Thinking of taking a vacation, but just don’t have the wallet for it right now? Fret not – one of the wonders of the world is right around the corner! Machu Picchu “Restaurante Turístico” welcomes you to their culinary paradise any time you like.
Owner Rosy Cerna is a delightful, smiley woman who is filled with love and passion for her Peruvian roots. I recently sat down with Rosy for a conversation about how she started up the restaurant, and can’t stop smiling. Her story was incredible—at times touching, at others remarkable. And after staying for dinner… my gosh, let’s just say that neither my stomach nor heart wanted to leave!
Check out my top five reasons that Machu Picchu is my new favorite Somerville spot:
1. The diversity of food choices.
“We try to get the most traditional dishes from each region.”
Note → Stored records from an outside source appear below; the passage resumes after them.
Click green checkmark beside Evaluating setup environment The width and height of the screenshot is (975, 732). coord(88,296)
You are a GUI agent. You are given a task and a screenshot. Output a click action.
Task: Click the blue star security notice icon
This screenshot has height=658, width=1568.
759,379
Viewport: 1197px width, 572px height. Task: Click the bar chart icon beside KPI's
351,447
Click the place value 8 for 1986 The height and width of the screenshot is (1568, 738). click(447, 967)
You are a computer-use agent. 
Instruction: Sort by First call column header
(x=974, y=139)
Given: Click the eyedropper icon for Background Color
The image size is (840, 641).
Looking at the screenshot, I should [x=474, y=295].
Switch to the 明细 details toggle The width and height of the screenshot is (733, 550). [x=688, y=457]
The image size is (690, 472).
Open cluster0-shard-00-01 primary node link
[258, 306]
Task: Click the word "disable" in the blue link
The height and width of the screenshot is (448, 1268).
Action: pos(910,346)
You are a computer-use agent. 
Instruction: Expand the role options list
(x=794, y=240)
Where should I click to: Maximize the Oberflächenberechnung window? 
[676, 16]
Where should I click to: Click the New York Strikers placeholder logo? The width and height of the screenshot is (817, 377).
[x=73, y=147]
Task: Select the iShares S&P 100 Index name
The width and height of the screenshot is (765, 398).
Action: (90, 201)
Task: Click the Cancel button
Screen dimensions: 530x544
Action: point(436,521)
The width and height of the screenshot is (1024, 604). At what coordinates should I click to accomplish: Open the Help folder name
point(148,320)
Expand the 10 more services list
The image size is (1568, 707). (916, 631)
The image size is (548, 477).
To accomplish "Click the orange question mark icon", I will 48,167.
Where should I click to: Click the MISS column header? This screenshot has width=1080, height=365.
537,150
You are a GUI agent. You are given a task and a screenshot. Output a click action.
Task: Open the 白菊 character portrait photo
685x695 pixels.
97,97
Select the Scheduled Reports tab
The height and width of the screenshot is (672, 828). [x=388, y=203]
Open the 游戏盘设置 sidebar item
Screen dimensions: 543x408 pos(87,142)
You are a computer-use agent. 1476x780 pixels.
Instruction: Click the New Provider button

Machu Picchu’s offerings were carefully crafted and chosen by Rosy. The menu represents different specialties from Peru’s 25 states spread amongst the coast, the jungle, and the Andes. You can satisfy your palette with a seafood ceviches, meat or vegetarian stew-like dishes, or a variety of other “Peruvian National Dishes.”
2. The décor.
“Everything you see here has really nice memories for me.”
Machu Picchu has a warm feel to it, making it comfortable for both day- and night-time enjoyment. The earthy wall colors, deep red chairs, and golden trim (that Rosy did herself, I should add) transport you to a different place and time. Rosy told me that every time she goes back to her native Peru, she visits different states and brings something back to hang on the wall.
3. Union Square.
“I’ve been here since 2000, and I can see that it’s changed a lot.”
If you’re looking for a night out, you should consider venturing to Union Square. In recent years, Union Square has become renowned for its variety of ethnic eateries and funky shops. It is quaint and colorful, with a yoga studio, comic book shop, and more. Make a day of it, and wrap it up with a filling, tasty meal at Machu Picchu.
4. Live Andean music.
“Every restaurant you visit in Lima, you’re going to have music.”
Rosy expressed to me how very important music was to restaurant culture in Peru. She seems to have taken some of that with her to the States; Machu Picchu has offered live Andean music every Friday night since it first opened. These musicians are friends of Rosy’s, and are fun, charismatic performers. Let the strings make you dance, make you feel, or make you laugh as they accompany a South American rendition of “Happy Birthday” to someone in the crowd!
5. The history.
“I used to travel to New Jersey to get my produce.”
Getting started in the restaurant business can be hard stuff, and Rosy’s story was no exception. She jumped through her fair share of hoops in the earlier years of Machu Picchu, including a long certification process for her charcoal oven—that she imported all the way from Peru! She was always a stickler for her food being 100% Peruvian, so she used to drive all the way down to New Jersey twice a month to stock up on certain ingredients she couldn’t find elsewhere. That deserves some serious kudos (though I’m glad she doesn’t have to do that anymore!)
This list could go on forever, but you should check out Machu Picchu for yourself! Say hello to Rosy for me, would you?